Le microcrédit endette-t-il les femmes?


Le microcrédit endette-t-il les femmes? Faut-il repenser le microcrédit?

 

Un des aspects importants du pouvoir économique des femmes est leur accès et contrôle des ressources. En fait, l’accès et le contrôle des ressources constituent une condition préalable qui, lorsque combinée au pouvoir individuel ou collectif, apporte le changement et l’amélioration des conditions et du statut de la femme.

Parmi les ressources, il y a bien évidemment l’argent, fourni sous forme de crédit ou de microcrédit. Cela fait maintenant 30 ans que le microcrédit est vu comme une panacée par les bailleurs de fonds et les programmes de développement. Aujourd’hui, plus de 150 millions de personnes reçoivent du microcrédit et les institutions de microcrédit cumulent entre elles près de 167 milliards d’actif. Mais est-ce que le microcrédit sert vraiment à sortir les femmes de la pauvreté?

Il existe de nombreuses histoires et études de cas autour de programmes de microcrédit, tant positives que négatives. Dans certains cas, le microcrédit a réellement permis à des femmes de sortir de la pauvreté extrême dans laquelle elles vivaient et de démarrer de petites entreprises viables. Dans d’autres cas, en Afrique de l’Ouest notamment, de nombreuses femmes se sont endettées en accédant à trop de crédit et passent leur temps à emprunter d’un côté pour rembourser leur dette de l’autre. De façon générale, il apparait que les programmes de microcrédit ne sont positifs que lorsque combinés à de la sensibilisation, de la formation et du renforcement des capacités techniques et un accompagnement adéquat.

Aujourd’hui, si le microcrédit est remis en question, c’est en partie parce qu’il a perdu sa mission sociale de ses débuts et en grossissant, s’est tout simplement transformé en banque à but lucratif et que les prêts sont désormais remboursables à des taux d’intérêt trop élevés. C’est ce détournement d’objectif et le manque de suivi qui font que le microcrédit ne contribue pas toujours à sa mission première. À l’inverse, le système des tontines, ou crédits d’entraide où des groupes de femmes mettent en commun leur argent dans une caisse qui est donné a l’une d’entre elles à tour de rôle selon les besoins, a tendance à donner des résultats, notamment parce que la mission première est vraiment l’entraide et non le profit. D’autres parlent de transformer la vision du microcrédit en changeant sa finalité qui deviendrait d’avoir accès aux ressources et au pouvoir économique plutôt que de fournir de l’argent. En Indonésie, par exemple, un programme de microcrédit parle d’épargne et d’emprunt et non de microcrédit.

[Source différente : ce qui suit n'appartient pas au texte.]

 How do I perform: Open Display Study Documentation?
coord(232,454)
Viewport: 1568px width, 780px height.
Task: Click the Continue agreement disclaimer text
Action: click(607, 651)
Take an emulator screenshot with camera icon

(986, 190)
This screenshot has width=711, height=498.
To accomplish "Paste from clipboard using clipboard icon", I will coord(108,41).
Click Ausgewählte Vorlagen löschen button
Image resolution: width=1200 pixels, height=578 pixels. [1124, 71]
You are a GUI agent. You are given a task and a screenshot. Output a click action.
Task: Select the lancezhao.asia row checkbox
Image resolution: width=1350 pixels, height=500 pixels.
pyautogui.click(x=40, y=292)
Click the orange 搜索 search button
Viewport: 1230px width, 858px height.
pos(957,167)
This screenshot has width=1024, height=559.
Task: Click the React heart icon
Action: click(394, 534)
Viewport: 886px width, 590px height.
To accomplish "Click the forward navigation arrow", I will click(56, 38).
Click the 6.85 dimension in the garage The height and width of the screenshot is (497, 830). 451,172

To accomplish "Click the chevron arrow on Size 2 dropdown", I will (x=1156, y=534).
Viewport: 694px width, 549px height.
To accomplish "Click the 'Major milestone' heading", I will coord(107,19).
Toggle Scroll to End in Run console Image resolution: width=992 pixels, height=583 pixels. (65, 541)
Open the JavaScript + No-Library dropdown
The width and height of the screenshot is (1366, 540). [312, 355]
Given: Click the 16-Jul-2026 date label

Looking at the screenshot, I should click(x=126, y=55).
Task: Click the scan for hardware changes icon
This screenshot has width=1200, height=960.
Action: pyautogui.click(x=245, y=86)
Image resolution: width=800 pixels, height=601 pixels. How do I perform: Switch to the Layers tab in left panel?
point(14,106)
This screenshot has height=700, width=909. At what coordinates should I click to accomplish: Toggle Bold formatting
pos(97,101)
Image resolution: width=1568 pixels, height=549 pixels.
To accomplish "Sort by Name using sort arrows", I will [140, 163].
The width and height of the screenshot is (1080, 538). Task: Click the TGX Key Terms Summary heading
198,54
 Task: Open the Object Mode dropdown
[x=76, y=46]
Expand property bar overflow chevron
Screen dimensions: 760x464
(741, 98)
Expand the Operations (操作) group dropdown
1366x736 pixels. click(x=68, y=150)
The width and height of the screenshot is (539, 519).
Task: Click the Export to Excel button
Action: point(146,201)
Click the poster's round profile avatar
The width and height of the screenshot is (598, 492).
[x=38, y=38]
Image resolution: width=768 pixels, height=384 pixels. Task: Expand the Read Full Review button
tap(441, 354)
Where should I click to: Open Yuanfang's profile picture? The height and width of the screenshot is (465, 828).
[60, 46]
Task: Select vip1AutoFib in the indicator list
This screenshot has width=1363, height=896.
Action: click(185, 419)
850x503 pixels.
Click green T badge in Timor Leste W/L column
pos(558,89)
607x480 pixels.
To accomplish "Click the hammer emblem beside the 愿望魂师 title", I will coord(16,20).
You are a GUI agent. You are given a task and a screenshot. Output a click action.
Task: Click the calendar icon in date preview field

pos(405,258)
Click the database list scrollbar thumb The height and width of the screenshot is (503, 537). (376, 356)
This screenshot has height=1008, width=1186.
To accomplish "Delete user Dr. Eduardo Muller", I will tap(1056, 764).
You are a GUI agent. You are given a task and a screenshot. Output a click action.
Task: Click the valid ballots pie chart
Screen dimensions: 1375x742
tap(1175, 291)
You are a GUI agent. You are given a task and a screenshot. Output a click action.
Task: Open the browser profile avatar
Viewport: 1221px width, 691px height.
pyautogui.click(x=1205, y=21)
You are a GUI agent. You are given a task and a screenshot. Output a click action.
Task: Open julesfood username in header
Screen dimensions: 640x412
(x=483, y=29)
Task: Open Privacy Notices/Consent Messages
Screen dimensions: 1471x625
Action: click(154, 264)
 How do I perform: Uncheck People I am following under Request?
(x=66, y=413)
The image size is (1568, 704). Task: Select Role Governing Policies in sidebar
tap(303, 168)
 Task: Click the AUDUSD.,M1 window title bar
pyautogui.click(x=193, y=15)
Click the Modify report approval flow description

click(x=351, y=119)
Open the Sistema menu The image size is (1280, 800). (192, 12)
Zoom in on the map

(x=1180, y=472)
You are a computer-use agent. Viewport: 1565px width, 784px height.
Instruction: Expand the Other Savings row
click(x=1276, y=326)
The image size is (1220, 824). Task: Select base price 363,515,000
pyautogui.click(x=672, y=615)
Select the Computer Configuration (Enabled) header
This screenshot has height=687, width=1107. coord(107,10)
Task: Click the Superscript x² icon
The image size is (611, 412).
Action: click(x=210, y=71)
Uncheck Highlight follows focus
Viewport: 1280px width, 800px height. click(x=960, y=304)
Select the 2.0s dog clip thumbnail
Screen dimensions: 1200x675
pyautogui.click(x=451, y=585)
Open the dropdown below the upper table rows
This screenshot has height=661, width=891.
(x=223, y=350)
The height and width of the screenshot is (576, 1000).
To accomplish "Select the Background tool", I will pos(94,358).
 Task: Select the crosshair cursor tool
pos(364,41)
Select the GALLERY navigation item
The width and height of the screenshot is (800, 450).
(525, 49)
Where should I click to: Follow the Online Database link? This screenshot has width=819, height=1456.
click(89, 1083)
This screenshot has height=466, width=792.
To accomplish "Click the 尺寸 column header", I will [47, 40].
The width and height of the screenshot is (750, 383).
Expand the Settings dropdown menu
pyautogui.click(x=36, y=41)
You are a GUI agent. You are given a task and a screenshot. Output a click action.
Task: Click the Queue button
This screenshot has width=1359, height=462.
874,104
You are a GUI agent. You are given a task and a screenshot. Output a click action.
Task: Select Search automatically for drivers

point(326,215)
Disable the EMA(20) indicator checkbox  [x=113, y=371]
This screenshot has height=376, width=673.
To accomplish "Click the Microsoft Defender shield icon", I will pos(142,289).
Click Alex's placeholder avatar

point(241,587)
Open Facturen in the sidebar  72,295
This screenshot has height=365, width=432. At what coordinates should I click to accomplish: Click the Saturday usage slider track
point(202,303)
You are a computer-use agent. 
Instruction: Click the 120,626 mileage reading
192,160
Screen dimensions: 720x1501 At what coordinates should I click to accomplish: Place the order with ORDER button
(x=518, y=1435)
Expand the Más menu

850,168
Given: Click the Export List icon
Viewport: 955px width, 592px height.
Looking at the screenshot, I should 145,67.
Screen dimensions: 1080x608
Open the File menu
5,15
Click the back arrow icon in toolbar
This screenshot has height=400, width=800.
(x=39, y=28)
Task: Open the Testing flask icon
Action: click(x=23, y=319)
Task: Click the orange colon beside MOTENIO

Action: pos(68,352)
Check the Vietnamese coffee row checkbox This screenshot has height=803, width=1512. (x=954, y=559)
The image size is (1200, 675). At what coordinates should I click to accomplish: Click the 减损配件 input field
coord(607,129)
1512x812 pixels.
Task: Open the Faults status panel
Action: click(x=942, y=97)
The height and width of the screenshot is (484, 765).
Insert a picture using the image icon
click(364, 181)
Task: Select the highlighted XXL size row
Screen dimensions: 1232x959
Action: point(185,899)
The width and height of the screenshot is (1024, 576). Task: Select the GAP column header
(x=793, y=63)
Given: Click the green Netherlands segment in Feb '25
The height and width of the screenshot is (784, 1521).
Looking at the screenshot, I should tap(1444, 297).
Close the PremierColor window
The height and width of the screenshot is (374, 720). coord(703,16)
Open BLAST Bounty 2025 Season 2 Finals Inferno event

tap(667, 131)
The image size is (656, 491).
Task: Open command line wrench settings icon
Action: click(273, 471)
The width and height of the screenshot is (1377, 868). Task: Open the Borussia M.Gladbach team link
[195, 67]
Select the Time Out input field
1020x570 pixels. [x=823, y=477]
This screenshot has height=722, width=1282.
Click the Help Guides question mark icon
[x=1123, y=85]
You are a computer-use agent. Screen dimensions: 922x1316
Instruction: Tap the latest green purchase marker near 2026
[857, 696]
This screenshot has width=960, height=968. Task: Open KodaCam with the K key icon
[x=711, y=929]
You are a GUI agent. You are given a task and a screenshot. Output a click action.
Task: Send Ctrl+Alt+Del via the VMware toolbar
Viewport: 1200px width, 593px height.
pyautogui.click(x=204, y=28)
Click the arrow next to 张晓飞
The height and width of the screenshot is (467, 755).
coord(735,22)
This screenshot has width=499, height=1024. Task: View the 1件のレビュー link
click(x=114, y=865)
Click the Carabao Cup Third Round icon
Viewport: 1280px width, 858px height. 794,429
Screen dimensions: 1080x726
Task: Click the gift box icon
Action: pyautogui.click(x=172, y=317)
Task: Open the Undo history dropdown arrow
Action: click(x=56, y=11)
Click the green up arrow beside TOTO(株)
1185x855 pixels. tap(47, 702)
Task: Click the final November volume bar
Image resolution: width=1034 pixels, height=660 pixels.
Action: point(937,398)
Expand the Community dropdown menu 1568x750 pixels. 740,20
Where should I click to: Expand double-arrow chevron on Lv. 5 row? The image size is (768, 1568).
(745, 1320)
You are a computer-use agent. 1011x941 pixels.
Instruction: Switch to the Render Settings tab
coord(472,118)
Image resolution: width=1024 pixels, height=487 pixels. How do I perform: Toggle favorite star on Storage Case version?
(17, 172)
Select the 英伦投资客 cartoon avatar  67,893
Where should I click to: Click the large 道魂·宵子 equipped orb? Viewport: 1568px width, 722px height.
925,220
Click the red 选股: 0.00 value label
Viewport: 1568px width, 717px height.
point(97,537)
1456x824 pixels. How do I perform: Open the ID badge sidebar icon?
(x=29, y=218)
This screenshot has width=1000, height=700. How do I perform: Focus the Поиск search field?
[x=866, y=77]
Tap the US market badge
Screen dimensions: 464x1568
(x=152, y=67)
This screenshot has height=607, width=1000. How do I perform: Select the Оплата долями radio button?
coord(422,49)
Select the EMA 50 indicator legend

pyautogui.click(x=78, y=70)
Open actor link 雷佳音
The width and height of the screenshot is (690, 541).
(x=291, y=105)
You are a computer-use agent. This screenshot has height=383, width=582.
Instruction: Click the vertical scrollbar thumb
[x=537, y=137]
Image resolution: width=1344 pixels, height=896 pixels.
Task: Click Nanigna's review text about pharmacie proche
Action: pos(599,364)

On pourrait cependant repenser le problème d’une autre façon. En effet, comment obtient-on normalement de l’argent sinon en travaillant et en étant rémunéré pour le faire? Or, la plupart des femmes travaillent à élever leurs enfants, à prendre soin de leur famille, incluant les soins aux personnes âgées, soit encore en réalisant du travail communautaire bénévole, en aidant leur mari au champ, etc., toutes sortes de taches pour lesquelles elles ne sont pas payées. En payant les femmes pour leur travail anonyme, on annulerait le besoin trop fréquent de recourir au microcrédit et on reconnaitrait enfin leurs contributions à l’économie du pays, tout en leur redonnant leurs confiance, dignité et fierté.